5 haftada bunalttınız. Daha önce bir kez bile tribüne gelmediniz. Biz maç izlerken "cahil" dediniz, saatlerce futbol muhabbeti yaparken "futbol kitleleri uyutuyor" dediniz. "Futbol topunu bomba sanıp karakola götürürler" cümlesi geyikti, 1 ayda mecazı gerçeğe çevirdiniz. Artık sıradan olan bütün tribün olaylarını bile ideolojik ve siyasi bir hareketin planıymış gibi göstermeye çalıştınız.

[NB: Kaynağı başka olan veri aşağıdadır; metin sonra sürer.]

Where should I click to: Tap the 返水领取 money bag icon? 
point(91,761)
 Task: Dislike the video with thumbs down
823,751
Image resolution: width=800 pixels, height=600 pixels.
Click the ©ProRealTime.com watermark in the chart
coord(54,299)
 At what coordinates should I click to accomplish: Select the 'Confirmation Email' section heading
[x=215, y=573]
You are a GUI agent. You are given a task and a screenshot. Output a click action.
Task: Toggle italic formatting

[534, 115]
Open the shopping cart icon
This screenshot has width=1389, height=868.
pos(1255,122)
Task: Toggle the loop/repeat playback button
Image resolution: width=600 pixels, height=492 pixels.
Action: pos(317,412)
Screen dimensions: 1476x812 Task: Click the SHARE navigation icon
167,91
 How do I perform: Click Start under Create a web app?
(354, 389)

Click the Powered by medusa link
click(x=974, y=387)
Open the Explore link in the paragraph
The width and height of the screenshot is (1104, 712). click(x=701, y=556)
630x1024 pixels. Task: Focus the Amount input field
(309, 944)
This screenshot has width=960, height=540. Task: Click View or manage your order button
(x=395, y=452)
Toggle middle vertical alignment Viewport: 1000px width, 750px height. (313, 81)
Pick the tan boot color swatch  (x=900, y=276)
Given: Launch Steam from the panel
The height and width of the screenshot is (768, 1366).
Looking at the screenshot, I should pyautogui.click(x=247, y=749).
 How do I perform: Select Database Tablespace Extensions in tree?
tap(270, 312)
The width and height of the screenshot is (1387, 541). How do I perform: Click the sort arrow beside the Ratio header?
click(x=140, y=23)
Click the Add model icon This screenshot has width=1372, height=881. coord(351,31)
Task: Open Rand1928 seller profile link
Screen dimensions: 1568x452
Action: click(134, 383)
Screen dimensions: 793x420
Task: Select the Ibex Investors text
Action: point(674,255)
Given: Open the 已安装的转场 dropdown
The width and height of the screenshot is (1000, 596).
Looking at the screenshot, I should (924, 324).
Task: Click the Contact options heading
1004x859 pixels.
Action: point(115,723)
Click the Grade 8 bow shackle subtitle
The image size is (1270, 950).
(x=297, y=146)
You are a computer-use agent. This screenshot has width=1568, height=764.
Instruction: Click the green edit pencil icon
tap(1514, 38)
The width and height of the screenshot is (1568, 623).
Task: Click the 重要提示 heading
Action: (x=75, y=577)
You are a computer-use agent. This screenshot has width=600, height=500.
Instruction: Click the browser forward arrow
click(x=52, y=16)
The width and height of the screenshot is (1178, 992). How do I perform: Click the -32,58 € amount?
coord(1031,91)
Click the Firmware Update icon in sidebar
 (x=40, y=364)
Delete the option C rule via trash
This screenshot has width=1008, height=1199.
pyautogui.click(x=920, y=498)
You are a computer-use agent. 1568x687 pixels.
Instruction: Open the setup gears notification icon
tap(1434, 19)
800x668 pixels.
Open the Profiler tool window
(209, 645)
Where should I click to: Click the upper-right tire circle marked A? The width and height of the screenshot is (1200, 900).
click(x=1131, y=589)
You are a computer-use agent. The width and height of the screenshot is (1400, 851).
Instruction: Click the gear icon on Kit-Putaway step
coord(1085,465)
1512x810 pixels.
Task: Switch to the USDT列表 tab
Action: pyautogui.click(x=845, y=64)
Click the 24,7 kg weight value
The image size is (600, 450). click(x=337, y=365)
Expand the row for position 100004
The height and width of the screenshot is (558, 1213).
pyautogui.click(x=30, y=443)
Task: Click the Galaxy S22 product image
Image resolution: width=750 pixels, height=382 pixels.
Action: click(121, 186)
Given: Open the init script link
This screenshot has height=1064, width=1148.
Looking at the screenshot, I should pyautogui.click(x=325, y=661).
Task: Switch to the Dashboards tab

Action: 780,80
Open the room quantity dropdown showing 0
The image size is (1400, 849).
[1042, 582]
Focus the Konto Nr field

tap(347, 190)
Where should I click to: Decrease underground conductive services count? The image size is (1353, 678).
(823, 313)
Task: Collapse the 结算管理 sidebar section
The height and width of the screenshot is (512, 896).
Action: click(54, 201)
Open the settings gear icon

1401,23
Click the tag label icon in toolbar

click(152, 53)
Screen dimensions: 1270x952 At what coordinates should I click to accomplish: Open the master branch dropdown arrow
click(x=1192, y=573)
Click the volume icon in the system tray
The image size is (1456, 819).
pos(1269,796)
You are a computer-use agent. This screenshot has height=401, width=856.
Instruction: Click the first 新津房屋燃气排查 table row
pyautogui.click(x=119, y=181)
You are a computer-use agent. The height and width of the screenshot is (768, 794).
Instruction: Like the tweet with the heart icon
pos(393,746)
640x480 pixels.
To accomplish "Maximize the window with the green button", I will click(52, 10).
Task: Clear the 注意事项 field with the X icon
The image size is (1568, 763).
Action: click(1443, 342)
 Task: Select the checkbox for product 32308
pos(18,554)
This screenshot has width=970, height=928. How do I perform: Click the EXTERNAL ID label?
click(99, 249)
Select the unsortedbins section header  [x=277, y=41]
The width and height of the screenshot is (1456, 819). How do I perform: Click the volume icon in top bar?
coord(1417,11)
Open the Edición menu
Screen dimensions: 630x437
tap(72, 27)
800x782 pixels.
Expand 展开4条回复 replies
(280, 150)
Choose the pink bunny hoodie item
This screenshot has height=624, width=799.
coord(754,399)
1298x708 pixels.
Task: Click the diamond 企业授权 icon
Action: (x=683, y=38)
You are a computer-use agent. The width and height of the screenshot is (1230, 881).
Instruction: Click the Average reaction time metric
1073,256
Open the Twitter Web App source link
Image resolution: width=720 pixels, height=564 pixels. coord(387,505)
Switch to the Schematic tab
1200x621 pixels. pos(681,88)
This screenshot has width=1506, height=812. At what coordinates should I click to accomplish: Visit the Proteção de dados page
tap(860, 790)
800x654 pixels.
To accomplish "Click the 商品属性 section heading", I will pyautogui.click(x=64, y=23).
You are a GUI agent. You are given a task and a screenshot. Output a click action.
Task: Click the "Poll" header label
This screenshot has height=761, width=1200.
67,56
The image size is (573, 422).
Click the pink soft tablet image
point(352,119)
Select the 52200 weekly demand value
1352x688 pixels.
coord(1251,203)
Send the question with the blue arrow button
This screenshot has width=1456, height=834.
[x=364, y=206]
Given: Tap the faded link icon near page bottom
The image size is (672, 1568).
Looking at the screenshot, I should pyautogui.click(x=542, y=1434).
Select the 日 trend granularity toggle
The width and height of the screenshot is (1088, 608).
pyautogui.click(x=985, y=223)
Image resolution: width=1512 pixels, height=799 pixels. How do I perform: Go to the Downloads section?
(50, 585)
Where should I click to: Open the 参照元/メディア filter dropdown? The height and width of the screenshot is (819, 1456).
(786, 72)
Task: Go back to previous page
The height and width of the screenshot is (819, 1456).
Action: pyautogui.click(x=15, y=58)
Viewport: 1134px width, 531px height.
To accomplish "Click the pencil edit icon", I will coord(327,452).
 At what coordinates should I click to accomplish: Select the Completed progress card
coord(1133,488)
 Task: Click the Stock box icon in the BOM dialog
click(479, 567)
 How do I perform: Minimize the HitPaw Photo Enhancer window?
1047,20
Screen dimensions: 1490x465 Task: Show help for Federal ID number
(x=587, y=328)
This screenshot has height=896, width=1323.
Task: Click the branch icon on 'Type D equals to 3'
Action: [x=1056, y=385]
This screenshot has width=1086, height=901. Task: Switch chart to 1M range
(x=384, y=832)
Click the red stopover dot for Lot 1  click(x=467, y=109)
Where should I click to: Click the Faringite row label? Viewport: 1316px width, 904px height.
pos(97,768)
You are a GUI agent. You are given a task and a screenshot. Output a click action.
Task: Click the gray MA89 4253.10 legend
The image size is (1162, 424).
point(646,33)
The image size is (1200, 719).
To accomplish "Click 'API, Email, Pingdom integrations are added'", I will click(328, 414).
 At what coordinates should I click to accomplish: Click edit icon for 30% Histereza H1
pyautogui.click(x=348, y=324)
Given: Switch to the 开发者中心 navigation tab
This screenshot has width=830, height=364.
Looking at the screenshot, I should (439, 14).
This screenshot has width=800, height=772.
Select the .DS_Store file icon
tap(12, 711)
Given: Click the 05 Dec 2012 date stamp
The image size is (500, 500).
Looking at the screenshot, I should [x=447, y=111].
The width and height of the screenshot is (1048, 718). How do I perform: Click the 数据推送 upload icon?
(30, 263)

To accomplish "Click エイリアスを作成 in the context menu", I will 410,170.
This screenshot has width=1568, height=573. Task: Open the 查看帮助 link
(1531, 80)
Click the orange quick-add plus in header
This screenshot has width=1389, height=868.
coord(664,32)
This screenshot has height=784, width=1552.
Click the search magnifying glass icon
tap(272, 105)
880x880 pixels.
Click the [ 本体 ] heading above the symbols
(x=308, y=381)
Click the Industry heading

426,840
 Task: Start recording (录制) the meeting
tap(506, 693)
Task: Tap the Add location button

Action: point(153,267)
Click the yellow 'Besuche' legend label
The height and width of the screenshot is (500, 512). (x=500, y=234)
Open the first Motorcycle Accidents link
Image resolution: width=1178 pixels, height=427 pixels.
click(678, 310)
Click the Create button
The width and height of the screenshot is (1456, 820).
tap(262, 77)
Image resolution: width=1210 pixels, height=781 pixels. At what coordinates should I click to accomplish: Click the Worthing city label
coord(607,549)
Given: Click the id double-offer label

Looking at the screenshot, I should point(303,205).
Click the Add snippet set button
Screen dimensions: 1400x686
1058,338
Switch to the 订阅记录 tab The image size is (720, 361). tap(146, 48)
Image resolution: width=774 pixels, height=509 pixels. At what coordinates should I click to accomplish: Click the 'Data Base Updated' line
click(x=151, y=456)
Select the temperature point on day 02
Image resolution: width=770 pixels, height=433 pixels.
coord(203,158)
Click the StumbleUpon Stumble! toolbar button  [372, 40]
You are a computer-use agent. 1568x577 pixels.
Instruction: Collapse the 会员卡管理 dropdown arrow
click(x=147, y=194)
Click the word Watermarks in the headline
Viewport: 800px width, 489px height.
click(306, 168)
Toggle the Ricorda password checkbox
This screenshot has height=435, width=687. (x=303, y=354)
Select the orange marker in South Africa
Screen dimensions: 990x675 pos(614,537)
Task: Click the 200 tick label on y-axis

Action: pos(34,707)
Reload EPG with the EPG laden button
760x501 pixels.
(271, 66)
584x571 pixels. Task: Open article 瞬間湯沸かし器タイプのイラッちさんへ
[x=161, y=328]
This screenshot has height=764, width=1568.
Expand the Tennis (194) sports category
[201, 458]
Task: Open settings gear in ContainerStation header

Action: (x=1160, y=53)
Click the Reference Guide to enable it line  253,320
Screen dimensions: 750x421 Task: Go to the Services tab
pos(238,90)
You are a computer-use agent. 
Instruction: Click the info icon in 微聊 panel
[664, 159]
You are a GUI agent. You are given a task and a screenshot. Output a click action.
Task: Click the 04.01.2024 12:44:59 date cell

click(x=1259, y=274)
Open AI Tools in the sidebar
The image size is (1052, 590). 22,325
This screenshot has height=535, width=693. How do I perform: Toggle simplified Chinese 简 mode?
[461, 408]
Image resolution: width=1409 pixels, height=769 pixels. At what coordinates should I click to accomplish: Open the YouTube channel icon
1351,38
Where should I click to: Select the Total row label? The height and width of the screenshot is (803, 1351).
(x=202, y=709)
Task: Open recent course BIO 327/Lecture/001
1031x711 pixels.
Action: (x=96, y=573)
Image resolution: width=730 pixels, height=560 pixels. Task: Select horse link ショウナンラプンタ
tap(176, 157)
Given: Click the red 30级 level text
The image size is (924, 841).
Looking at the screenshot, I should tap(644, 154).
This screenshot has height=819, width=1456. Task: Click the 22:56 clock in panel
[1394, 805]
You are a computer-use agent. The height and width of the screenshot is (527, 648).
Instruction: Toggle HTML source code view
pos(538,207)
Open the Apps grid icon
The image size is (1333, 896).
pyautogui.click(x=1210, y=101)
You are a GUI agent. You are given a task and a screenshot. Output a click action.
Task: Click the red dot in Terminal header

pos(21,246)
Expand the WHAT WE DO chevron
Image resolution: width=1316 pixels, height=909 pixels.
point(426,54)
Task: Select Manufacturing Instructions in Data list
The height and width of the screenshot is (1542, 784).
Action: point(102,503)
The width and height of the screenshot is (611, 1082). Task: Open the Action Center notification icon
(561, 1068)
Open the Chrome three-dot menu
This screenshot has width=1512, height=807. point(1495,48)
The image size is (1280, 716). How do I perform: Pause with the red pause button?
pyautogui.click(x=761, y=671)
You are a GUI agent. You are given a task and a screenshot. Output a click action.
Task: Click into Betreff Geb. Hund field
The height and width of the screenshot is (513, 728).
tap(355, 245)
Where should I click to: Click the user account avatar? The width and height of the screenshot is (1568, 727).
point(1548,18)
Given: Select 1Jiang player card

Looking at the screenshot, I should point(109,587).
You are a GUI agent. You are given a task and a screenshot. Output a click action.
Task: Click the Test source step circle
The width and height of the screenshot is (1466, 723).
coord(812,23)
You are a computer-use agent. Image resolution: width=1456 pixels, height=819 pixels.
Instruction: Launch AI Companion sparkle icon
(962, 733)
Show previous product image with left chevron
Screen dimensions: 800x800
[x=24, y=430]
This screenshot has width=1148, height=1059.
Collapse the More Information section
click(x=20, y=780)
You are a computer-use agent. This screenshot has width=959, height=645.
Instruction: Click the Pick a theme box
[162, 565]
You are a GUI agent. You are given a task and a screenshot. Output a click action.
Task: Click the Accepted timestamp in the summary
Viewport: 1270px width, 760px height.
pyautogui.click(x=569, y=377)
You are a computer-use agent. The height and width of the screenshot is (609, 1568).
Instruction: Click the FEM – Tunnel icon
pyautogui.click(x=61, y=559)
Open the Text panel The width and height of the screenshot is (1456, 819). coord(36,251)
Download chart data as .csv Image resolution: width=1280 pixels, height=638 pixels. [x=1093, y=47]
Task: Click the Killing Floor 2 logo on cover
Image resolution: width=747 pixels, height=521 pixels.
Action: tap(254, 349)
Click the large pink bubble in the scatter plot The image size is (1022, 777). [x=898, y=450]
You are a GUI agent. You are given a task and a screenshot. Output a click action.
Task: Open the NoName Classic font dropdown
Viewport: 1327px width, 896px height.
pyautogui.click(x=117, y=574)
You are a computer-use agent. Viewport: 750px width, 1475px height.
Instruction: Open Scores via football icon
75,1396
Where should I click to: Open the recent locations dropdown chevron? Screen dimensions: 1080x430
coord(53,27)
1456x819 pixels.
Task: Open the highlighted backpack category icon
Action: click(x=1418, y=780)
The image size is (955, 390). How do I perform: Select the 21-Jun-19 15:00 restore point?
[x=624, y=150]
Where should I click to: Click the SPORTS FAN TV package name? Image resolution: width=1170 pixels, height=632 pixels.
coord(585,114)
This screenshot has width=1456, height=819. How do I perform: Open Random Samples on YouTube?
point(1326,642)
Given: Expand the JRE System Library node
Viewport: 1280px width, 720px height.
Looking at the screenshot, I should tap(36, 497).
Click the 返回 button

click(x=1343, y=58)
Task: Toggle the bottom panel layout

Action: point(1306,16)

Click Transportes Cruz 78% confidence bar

Normalde tribünde bir olay çıktığında ister istemez farklı yorumlar çıkar. Binlerce kişi var sonuçta. Biri bilet kavgası der, diğeri "zaten daha önce de araları bozuktu" yorumunu atar, kulaktan kulağa farklı yayılır. Ama bu sefer maça giden herkes özellikle Doğu'da olan herkes, aynı şeyleri söylüyor. Buna rağmen maçta olmayan insanlar, bütün gece konuyu kendi menfaatleri doğrultusunda anlatmayı tercih etti. Maçta olmayan insanlar diyoruz ama daha da kötüsü hayatı boyunca 5'ten fazla maça gitmemiş insanlardan bahsediyoruz aslında.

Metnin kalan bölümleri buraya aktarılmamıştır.